No, I am not talking about a Raspberry Pi running emulation, I am talking about the actual hardware being recreated in an FPGA (Field Programmable Gate Array).

You see, rather than a piece of software interpreting the instructions the way the original computer hardware would, or a good approximation, the actual circuits and logic are recreated on the FPGA so essentially it virtually is the original hardware.

In theory, this is the closest you can get to original hardware in 2020 without, you know, the original hardware. As the original hardware decays, becomes scarce, breaks down, and becomes bloody expensive, FPGA is increasingly coming to the rescue.

It's not just for full systems either. Projects are proliferating that replace hard to come by custom chips that can often run for almost the same cost as a full working computer.

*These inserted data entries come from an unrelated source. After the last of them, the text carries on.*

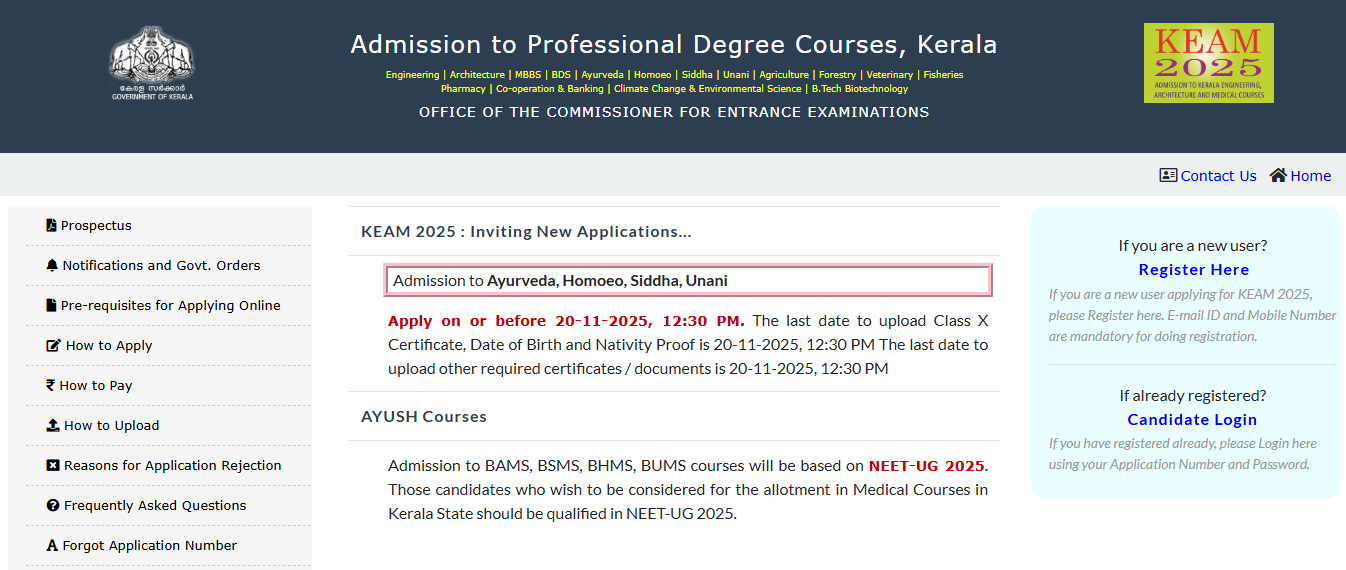Click the Contact Us card icon
Viewport: 1346px width, 570px height.
click(x=1168, y=176)
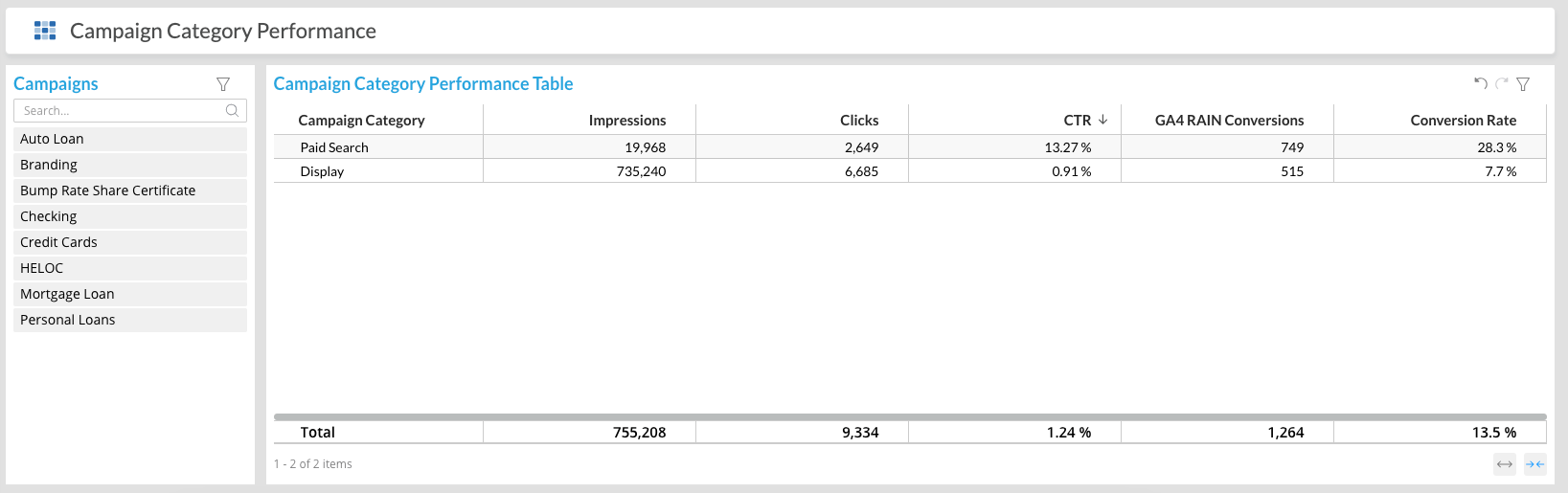Expand columns with the double-arrow width icon
This screenshot has height=493, width=1568.
click(x=1505, y=464)
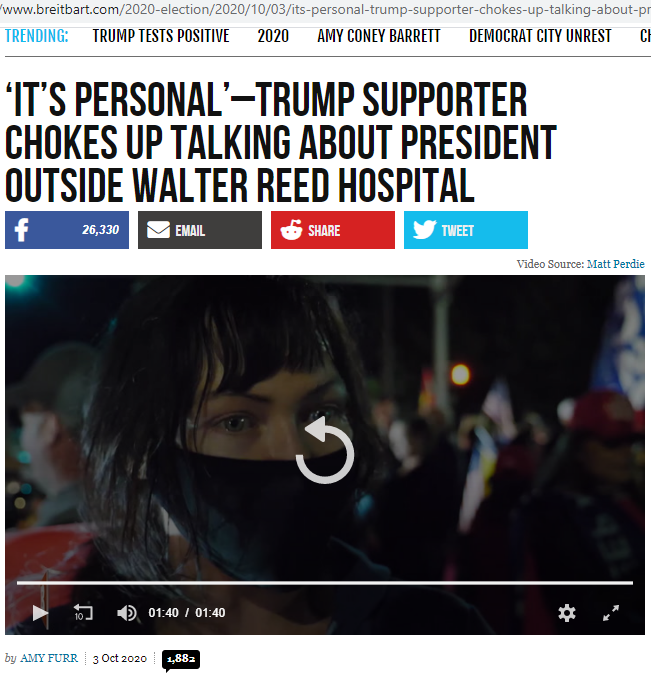This screenshot has width=651, height=675.
Task: Open Matt Perdie video source link
Action: coord(616,264)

For a casual gamer is it better than RetroPie? Probably not. Aside from the much higher cost, right now the Pi emulates more machines than there are cores available on MiSTer. Plus, emulation is getting better and better.

For super tight accuracy situations, FPGA implementations do usually beat out emulation, however. This can be vital in education and research fields where having a bunch of orginal hardware is cost-prohibitive, the original hardware is fragile, historical preservation, or where it is more convenient to develop using a unit that replicates the original but can be connected to modern peripherals (HDMI, USB, Ethernet/Wifi, etc).

Increasingly hardware replacement boards implementing FPGA will feature the ports and connections of the original hardware too, whereas emulation will not. For example the Ultimate 64 that replaces Commodore 64 motherboards allows you to use original cartridges, and the ZX Spectrum Next even allows you to load games from tape. For data recovery or archival, that can be the difference between something valuable being lost forever.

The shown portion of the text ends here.